La dirigencia nacional del PRI, bajo el mando de Alejandro «Alito» Moreno, ha sentenciado el futuro político de Nayarit al designar a Manuel Cota Jiménez como su candidato a gobernador para 2027. Esta decisión, tomada cupularmente en la Ciudad de México, ignora nuevamente a la militancia local y profundiza la crisis de credibilidad del partido. El anuncio no solo representa un retroceso democrático, sino que formaliza el secuestro de la estructura tricolor por parte de una sola familia, alejando cualquier posibilidad de renovación real en un instituto político que parece aferrarse a sus peores prácticas para sobrevivir.
La trayectoria de Manuel Cota es el vivo retrato de la clase política que la ciudadanía ha rechazado en las urnas; el ex senador y ex dirigente nacional de la Confederación Nacional Campesina (CNC) ha saltado de cargo en cargo durante décadas, fungiendo como diputado local, presidente municipal de Tepic y diputado federal. A pesar de haber perdido ya una contienda por la gubernatura en 2017, el PRI insiste en reciclar una figura que simboliza el pasado, en lugar de abrir paso a nuevos liderazgos que puedan competir en un ecosistema político dominado por fuerzas emergentes.
El control familiar se vuelve absoluto con la posición estratégica de su hijo, Freddy Cota Vélez, quien actualmente despacha como Secretario General del PRI en el estado. Este «doble play» garantiza que los recursos, la nómina y las decisiones operativas del partido en Nayarit se queden en casa, convirtiendo al Comité Directivo Estatal en una oficina de gestión para el proyecto personal de los Cota. Esta concentración de poder no solo asfixia a los cuadros jóvenes, sino que envía un mensaje de derrota anticipada al presentarse como una franquicia familiar más que como una opción competitiva.

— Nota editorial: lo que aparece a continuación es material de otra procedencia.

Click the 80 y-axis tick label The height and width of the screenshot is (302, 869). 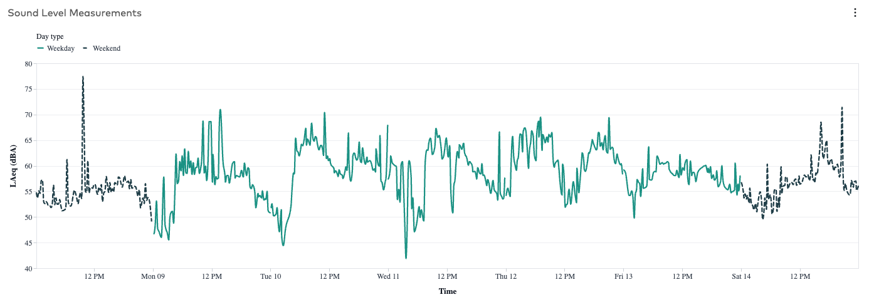[x=28, y=64]
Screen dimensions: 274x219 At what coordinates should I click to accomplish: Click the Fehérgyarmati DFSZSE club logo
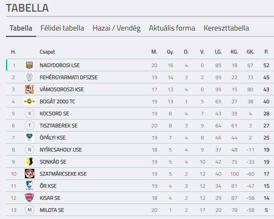pos(29,77)
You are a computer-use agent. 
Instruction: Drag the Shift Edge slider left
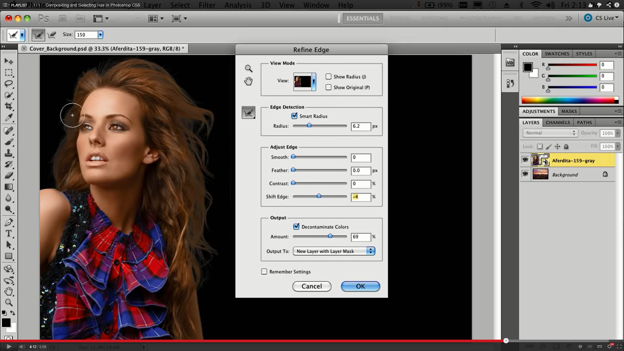[319, 196]
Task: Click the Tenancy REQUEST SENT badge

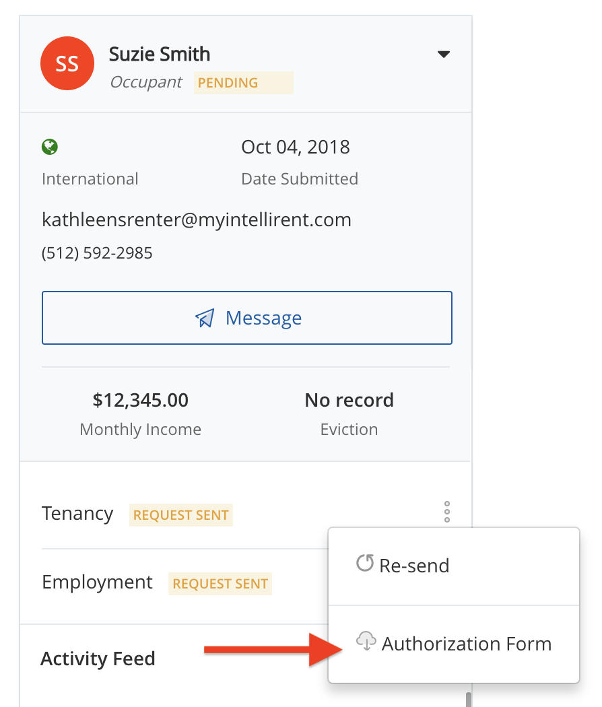Action: [x=181, y=515]
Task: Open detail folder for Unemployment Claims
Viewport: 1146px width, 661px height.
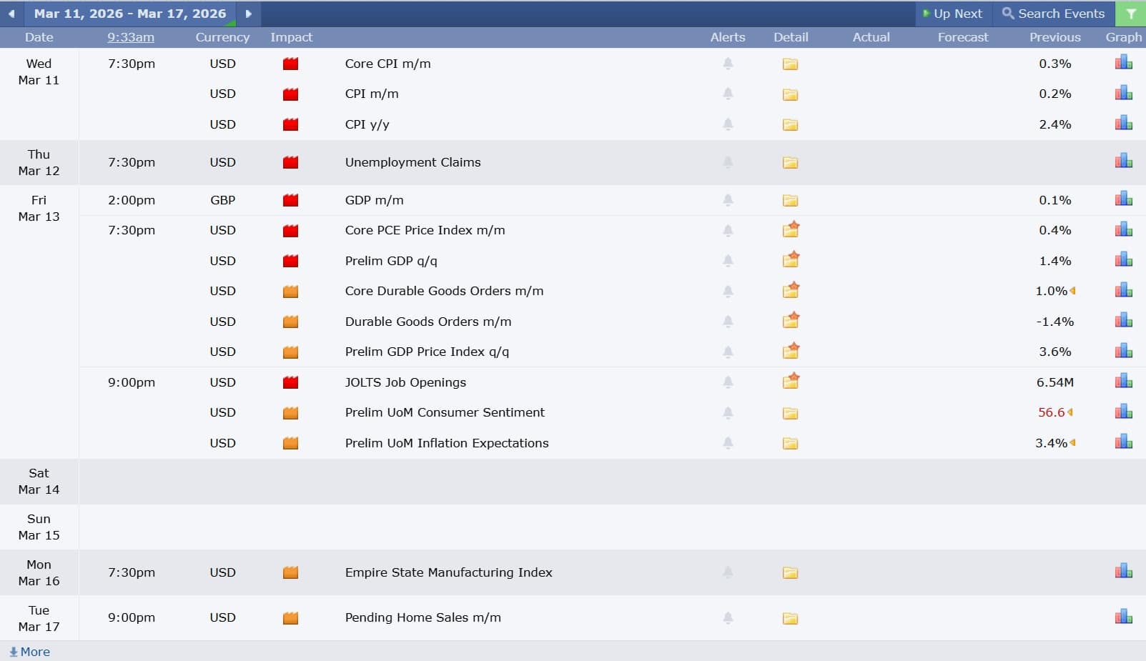Action: coord(790,163)
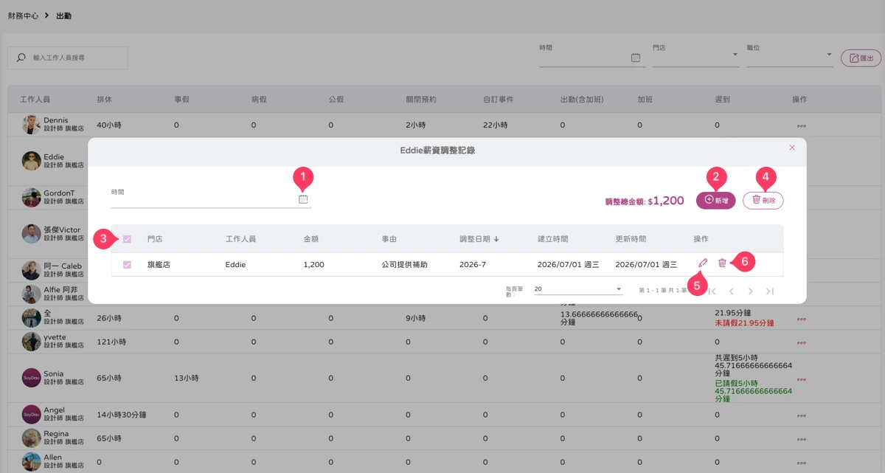
Task: Open the calendar picker in Eddie's dialog
Action: (x=303, y=199)
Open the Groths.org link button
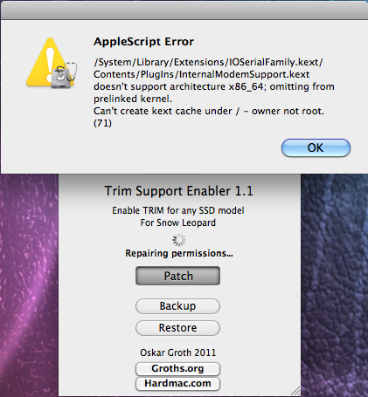Image resolution: width=368 pixels, height=397 pixels. click(177, 368)
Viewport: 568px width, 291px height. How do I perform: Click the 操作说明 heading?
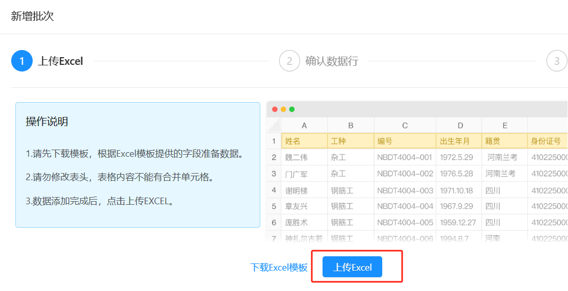click(x=47, y=122)
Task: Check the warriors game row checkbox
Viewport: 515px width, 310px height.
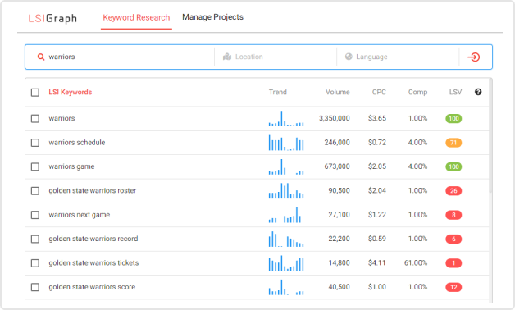Action: [35, 166]
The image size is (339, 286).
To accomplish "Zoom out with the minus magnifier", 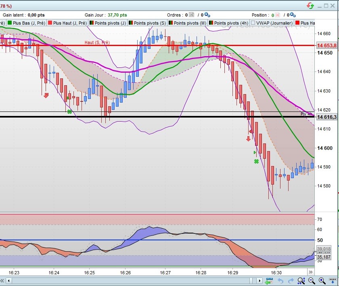I will point(312,281).
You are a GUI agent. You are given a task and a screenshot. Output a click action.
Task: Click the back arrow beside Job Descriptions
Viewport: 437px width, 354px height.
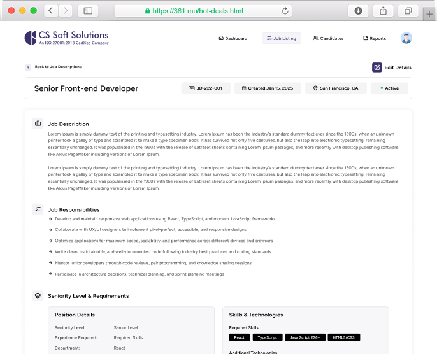point(28,67)
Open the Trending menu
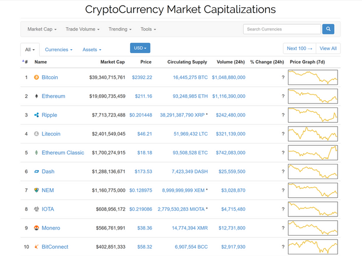This screenshot has width=362, height=256. coord(120,29)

Para la prensa nacional, el caso Nayarit es el microcosmos de la debacle del PRI: un partido que prefiere la lealtad de sus «viejos lobos» antes que la legitimidad de sus bases. Mientras el país exige una oposición moderna y propositiva, el tricolor se repliega en sus feudos tradicionales, apostando por un candidato que ya fue derrotado y que hoy, arropado por su hijo en la estructura interna, busca una segunda oportunidad a base de imposiciones. La apuesta por la familia Cota para 2027 no es un plan de victoria, es el último refugio de un grupo político que se niega a soltar las llaves de un edificio en ruinas.